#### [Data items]
★ ★ ★

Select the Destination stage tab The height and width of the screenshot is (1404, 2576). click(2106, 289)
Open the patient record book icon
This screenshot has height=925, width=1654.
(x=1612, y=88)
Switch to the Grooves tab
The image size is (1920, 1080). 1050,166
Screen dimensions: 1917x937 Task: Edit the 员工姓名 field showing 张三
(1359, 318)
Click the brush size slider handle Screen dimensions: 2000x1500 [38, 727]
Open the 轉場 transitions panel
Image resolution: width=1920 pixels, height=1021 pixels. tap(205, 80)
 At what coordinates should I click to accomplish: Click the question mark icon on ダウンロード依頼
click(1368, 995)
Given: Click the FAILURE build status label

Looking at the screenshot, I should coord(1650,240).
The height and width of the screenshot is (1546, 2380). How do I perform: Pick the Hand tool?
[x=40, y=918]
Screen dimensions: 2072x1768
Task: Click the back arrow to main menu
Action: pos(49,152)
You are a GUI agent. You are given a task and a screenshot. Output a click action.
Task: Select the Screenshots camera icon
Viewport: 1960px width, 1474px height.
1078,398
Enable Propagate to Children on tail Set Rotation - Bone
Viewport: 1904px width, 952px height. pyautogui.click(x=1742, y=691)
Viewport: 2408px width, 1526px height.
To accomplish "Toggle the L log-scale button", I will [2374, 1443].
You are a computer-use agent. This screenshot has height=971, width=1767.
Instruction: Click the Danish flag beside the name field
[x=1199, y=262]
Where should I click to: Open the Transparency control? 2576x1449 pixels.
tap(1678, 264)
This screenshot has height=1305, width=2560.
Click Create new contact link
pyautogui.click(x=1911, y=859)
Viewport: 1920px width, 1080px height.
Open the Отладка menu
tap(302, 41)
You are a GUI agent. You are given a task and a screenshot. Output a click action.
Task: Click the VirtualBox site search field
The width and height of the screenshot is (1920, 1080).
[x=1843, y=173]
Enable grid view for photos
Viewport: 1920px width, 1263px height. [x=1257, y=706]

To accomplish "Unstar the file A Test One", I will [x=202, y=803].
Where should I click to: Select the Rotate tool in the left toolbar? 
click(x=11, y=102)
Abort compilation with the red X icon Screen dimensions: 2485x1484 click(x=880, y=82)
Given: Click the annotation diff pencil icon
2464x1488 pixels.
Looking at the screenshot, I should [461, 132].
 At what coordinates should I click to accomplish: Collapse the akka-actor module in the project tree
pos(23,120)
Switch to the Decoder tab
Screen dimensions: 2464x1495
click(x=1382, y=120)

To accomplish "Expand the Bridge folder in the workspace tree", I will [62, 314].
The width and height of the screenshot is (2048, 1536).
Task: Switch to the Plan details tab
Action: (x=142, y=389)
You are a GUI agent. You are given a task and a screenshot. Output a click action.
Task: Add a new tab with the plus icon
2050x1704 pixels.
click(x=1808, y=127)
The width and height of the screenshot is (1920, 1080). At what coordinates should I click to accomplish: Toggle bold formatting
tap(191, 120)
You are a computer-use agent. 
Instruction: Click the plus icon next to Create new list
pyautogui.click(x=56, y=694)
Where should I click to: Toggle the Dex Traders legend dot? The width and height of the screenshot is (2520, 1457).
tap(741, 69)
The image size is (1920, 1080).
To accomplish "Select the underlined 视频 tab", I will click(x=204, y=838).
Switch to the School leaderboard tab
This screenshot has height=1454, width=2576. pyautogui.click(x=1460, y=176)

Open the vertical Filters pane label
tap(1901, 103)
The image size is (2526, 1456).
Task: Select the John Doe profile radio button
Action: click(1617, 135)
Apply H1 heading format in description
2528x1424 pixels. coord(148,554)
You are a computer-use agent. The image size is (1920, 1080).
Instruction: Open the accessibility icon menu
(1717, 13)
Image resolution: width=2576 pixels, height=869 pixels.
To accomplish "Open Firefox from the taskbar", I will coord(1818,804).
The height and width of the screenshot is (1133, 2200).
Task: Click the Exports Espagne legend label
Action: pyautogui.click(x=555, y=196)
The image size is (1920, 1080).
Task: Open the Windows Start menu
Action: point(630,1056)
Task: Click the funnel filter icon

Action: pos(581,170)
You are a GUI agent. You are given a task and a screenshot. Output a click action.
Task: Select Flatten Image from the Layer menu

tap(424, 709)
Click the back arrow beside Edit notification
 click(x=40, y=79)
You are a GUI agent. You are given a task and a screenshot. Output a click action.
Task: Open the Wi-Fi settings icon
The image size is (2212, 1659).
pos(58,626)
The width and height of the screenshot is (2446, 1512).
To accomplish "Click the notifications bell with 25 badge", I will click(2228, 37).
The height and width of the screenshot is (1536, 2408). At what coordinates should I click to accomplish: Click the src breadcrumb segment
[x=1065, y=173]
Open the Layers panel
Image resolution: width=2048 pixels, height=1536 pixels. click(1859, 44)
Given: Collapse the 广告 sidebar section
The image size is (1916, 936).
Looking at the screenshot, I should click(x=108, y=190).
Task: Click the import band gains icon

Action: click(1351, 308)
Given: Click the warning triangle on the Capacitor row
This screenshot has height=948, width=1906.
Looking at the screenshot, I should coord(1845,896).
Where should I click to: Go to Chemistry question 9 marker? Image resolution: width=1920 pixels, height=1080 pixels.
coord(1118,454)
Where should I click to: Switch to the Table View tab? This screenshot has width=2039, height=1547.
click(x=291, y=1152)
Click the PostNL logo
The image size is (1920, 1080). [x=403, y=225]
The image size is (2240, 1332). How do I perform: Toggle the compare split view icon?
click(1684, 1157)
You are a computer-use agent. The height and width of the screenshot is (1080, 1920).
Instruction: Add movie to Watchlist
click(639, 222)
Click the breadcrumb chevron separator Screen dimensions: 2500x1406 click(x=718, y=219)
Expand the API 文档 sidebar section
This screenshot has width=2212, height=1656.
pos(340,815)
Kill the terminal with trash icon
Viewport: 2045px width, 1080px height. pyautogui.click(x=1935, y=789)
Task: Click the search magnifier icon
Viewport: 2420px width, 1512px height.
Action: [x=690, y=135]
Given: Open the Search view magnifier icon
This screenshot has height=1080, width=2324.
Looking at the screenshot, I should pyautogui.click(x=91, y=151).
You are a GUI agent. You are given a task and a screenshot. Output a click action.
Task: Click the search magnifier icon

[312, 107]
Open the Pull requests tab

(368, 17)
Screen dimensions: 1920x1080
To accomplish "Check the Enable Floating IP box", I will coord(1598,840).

★ ★ ★

#### [Problem to work on]
Only the lines above starting at the one containing "Open the Layers panel" and ending at the one containing "Given: Click the warning", both included, are to be returned, exactly as they read.

#### [Your solution]
Open the Layers panel
Image resolution: width=2048 pixels, height=1536 pixels. click(1859, 44)
Given: Collapse the 广告 sidebar section
The image size is (1916, 936).
Looking at the screenshot, I should click(x=108, y=190).
Task: Click the import band gains icon

Action: click(1351, 308)
Given: Click the warning triangle on the Capacitor row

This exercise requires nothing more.